衆議院議員竹谷源太(注)君提出小笠原島民に対する補償金に関する質問に対し、別紙答弁書を送付する。





衆議院議員竹谷源太(注)君提出小笠原島民に対する補償金に関する質問に対する答弁書



一、二、三について

 政府は、かねて小笠原諸島旧住民の帰島と、旧住民が帰島を許されないことによつて被つている損害の補償とにつき、米政府と折衝してきたのであるが、現在の情勢では帰島は著しく困難であるとの米側の態度にかんがみ、関係者の意向をも徴した結果、損害補償問題の早期解決をはかることとし、再三折衝したところ、昭和三十三年末、米国側から六百万ドルを支払うことにつき日米両政府間の原則的了解が成立した。よつてこれに基づき、米側において昭和三十四年の第八十六議会第一会期に前記六百万ドルの支払権限を求める法案が提出され、同法案は同年八月二十四日上院を、翌三十五年五月二十三日下院を通過したが、更に同法案に基づく支出法案が本年八月二十四日に上下両院で可決されたので、漸くここに実施の段階にいたつた次第である。

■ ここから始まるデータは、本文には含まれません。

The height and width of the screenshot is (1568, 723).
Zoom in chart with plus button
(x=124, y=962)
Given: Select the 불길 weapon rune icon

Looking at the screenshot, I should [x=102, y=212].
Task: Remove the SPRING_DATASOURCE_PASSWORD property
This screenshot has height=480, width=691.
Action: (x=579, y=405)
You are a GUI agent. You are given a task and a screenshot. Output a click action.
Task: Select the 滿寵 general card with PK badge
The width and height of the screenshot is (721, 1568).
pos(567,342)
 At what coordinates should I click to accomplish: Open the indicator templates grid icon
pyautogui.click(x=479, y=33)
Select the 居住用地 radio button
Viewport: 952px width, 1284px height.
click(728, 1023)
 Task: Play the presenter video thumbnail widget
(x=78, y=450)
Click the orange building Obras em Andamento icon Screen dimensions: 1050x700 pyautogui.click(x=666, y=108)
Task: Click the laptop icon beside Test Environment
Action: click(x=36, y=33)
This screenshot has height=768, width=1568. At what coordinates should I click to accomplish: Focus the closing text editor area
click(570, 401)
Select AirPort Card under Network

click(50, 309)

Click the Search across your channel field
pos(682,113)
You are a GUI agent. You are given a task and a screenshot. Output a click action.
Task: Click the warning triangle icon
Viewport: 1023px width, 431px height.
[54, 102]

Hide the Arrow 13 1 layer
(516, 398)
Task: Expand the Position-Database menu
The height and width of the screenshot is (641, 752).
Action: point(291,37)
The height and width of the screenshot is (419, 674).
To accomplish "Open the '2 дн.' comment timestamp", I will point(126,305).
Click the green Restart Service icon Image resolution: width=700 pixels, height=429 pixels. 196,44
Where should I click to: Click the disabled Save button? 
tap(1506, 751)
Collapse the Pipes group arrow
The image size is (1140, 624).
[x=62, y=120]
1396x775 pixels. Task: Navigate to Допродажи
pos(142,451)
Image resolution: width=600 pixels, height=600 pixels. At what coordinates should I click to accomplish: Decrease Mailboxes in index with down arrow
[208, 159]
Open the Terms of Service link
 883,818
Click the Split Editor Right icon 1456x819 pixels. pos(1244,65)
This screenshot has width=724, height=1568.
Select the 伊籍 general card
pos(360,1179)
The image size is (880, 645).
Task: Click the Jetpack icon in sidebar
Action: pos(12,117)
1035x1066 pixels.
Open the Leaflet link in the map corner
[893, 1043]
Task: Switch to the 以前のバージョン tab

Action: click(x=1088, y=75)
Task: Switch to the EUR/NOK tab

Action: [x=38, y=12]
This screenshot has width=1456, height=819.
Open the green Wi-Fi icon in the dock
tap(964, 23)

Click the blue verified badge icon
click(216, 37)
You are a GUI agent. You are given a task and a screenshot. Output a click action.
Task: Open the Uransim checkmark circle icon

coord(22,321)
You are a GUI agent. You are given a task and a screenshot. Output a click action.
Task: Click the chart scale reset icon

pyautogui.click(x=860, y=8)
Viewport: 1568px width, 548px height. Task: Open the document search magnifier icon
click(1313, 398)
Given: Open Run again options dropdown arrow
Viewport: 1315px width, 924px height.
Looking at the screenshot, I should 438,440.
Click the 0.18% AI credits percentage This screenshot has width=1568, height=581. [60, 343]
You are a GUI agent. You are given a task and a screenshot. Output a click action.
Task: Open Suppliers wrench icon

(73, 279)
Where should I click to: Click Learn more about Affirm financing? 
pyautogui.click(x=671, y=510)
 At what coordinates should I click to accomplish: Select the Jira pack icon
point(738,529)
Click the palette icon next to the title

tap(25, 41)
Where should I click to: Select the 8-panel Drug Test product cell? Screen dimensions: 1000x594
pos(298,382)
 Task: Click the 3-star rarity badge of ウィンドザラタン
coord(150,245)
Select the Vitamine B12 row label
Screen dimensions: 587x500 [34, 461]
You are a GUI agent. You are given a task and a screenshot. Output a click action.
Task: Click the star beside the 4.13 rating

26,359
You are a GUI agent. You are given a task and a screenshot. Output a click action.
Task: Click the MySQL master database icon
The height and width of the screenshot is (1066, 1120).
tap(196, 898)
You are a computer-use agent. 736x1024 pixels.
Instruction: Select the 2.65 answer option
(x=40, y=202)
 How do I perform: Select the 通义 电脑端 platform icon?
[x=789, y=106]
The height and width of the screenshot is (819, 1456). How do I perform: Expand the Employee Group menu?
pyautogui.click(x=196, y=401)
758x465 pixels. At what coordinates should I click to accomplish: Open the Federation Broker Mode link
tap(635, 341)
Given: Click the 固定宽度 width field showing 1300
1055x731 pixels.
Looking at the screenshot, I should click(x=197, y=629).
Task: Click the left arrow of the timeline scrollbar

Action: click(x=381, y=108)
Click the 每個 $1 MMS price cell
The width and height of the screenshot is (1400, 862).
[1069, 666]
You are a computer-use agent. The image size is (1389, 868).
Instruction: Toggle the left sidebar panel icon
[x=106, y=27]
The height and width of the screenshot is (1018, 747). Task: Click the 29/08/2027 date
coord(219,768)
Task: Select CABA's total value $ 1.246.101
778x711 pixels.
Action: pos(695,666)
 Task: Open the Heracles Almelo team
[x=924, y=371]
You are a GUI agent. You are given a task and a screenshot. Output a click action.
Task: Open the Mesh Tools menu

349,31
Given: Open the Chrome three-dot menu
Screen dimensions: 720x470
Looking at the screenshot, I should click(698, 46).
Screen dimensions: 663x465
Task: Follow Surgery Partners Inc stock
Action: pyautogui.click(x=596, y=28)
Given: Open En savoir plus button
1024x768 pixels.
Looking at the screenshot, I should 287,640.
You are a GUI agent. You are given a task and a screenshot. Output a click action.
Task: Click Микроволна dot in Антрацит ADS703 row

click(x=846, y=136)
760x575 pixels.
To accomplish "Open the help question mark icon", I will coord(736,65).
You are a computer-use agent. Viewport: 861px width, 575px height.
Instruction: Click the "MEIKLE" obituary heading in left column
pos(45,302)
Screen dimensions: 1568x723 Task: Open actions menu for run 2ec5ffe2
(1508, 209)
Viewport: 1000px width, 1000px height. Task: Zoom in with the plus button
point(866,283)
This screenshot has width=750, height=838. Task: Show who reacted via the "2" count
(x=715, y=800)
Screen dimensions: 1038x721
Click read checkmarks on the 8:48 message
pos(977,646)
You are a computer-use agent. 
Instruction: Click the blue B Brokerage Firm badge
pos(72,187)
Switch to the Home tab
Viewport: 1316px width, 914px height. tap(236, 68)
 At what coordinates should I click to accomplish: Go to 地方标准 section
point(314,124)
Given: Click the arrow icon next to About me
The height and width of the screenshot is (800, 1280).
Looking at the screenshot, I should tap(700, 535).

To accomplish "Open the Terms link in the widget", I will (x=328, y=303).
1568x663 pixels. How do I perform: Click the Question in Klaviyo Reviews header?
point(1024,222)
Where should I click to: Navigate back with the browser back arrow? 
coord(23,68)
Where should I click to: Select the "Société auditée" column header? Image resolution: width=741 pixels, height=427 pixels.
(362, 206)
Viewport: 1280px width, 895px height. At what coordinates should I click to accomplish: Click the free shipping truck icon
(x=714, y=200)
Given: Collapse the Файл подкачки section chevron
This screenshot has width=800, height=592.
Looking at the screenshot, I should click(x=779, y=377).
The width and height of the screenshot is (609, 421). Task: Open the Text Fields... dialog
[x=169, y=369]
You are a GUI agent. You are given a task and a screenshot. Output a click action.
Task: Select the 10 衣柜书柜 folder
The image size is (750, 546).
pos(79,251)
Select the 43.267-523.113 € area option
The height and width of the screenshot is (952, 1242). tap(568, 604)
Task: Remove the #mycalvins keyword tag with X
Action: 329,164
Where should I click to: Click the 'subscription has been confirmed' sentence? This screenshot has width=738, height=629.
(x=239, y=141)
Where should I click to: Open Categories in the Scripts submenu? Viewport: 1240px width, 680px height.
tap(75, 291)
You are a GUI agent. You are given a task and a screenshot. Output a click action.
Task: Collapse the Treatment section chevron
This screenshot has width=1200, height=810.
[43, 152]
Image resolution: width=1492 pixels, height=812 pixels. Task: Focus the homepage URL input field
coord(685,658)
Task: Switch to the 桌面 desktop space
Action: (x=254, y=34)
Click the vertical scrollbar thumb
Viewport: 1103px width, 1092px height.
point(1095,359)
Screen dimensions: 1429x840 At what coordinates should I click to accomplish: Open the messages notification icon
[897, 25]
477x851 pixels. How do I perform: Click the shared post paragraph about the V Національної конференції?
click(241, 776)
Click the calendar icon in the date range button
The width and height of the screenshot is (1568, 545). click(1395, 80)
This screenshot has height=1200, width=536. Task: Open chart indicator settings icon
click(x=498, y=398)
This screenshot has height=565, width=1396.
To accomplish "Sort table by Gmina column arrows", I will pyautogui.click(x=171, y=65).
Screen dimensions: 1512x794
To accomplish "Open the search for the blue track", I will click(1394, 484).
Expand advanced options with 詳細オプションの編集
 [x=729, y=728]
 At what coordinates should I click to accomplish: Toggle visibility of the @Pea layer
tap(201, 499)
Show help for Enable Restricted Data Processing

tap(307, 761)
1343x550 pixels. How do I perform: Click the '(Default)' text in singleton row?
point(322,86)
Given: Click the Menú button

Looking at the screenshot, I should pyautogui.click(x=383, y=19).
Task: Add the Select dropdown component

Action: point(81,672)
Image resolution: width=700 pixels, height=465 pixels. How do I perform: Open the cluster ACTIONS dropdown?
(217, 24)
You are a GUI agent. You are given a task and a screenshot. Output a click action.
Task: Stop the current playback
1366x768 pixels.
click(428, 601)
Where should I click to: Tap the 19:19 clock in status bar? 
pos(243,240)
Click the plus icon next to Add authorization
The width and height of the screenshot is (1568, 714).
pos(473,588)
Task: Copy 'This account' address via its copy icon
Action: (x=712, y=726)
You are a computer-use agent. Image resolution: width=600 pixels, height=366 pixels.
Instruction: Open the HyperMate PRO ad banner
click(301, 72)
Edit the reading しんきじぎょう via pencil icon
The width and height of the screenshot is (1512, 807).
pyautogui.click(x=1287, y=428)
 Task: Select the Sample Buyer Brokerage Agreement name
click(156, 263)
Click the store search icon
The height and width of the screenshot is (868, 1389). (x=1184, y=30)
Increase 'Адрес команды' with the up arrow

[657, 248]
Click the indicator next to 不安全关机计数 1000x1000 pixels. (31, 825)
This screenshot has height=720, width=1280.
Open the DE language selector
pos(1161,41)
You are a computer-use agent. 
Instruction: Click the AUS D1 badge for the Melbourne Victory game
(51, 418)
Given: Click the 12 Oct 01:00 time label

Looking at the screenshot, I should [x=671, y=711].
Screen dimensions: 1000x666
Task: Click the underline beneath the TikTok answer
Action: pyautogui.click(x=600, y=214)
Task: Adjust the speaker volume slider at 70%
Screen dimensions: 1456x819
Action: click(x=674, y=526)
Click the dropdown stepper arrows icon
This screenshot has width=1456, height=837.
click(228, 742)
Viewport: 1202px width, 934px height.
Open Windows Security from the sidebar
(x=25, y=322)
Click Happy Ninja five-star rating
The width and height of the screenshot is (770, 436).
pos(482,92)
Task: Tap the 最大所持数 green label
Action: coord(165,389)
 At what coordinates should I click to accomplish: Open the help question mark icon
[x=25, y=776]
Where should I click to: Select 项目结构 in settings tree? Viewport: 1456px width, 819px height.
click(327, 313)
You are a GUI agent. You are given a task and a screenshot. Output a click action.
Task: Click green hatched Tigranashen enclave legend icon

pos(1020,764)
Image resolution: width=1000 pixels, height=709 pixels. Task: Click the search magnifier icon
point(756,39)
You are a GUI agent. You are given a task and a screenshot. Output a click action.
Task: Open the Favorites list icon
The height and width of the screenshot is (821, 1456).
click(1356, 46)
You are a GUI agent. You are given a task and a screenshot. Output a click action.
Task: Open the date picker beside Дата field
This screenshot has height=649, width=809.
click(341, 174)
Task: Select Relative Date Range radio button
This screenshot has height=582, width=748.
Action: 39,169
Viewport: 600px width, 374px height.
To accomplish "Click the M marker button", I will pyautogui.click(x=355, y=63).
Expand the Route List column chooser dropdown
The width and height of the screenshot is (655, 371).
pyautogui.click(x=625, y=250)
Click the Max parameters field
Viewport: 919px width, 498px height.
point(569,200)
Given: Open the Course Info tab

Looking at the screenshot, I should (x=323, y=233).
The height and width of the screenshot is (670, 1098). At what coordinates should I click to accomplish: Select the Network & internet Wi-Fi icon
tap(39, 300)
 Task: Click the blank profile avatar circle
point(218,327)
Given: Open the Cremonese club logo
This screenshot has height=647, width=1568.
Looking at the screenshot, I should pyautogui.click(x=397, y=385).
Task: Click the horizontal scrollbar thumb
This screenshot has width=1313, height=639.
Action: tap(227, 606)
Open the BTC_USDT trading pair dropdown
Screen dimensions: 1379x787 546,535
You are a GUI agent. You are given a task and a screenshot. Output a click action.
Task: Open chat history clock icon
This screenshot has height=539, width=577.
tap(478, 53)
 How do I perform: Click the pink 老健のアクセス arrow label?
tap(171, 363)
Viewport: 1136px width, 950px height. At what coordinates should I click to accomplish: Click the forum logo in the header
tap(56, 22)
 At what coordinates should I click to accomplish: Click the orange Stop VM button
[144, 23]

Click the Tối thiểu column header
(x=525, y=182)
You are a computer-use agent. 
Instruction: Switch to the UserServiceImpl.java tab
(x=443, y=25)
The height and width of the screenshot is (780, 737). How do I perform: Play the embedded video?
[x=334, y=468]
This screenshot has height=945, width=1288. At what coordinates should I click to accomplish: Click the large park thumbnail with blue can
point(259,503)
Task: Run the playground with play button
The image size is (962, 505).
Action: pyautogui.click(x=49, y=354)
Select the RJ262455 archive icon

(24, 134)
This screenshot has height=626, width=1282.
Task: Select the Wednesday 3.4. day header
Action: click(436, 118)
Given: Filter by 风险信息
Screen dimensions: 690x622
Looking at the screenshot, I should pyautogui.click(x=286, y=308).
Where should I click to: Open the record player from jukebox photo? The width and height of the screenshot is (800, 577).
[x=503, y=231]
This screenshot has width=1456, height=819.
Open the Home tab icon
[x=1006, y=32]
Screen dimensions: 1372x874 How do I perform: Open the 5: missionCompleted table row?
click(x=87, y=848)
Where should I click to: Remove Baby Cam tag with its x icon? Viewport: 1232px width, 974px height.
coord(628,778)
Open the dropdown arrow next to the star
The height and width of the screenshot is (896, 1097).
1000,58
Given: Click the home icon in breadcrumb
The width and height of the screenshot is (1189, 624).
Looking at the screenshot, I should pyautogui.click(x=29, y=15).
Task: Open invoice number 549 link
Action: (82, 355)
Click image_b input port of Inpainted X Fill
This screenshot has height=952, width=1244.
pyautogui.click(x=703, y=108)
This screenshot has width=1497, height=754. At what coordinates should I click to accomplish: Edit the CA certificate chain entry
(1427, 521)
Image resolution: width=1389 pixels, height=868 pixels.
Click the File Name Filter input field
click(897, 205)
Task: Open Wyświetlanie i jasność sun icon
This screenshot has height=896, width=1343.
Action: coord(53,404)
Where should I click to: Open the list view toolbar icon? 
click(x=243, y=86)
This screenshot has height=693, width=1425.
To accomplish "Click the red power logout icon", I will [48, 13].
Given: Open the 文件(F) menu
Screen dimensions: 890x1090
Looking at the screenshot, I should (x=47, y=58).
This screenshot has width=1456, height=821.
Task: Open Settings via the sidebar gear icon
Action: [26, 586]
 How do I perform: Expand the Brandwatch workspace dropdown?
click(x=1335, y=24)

   政府は、これまでの米側との本件折衝においては、
 (イ) 補償問題と旧住民による帰島要望とは別個の問題である。
 (ロ) 支払によつて財産権が米側に移転するものではない。
 (ハ) 一括払による六百万ドルの配分は日本政府に一任される。
 との考え方を基礎として話合いを進めてきており、米側もこれに異存を示していない。なお本件に関する日米間の交換公文の内容については、目下具体的折衝の段階にあり、関係者の希望意見も十分考慮しつつ、早急に妥結をはかることに努めている次第である。

四について

 政府は、昭和二十九年、小笠原諸島旧住民の全世帯に対し、一、七百万円を見舞金として支給したほか、将来米側から補償等の措置があつた場合の返還を条件として二回にわたり計一億四千万円を支給した。米側との六百万ドル支払いに関する折衝はいわゆる生活権の補償として要求されたものではないが、この配分に当たつては土地所有者以外の旧住民の利益をも考慮さるべきものと考えている。

五について

 小笠原諸島の施政権返還については、政府は、機会あるごとに、直接米政府首脳に対し、あるいは外交経路を通じ、米当局に国民の熱烈な返還要望を伝え、米側の配慮を求めており、これに対して米側は同諸島に対する日本の潜在主権を確認し、更に、米国がこれら地域を保持するのは極東において現在のような緊張した事態が継続している間に限られるとの態度を示している。
 次に小笠原への帰島問題については、政府は、施政権返還の根本問題とは切り離し、旧住民の熱望の早期実現を促進するとの方針をもつて、平和条約発効前はもちろん、事後も引き続き米側に対し折衝してきた。昭和三十年十二月には、小笠原帰郷連盟の提出にかかる帰郷要請者名簿と、帰島実施計画を添えて、米国政府に対し帰島を許可するよう交渉した。さらに昭和三十二年六月岸前総理、同年九月(注)山前外相の訪米の際は、両大臣よりそれぞれ米首脳部に対し特に強く帰島実現について要望したが、その結果、旧住民の帰島は現状においては著しく困難であるとし、ただし同住民に対する損害補償に関するそれまでの日本政府の要請については検討の用意ある旨の米側の方針が明らかとなつた。
 よつて政府は、旧住民の意向をも徴し慎重に検討した上、帰島要望とは切り離し、損害補償問題の早期解決をはかることに決し、米国政府と折衝を行なつた結果、昭和三十三年末六百万ドル支払いの基本的了解に達した次第である。
 今回の六百万ドルの支払とは別個に政府としては引き続き外交経路を通じ旧住民の帰島実現と、小笠原の施政権返還とのための努力をしており、今後ともこの努力を辛抱強く続けて行く決意である。

六について

 米側支払金の配分については、関係各省庁の職員をもつて構成する配分に関する協議会のごときものを設け、旧住民側の意見をも十分聴取して慎重審議の上、公正な配分を行ないたい考えである。

 右答弁する。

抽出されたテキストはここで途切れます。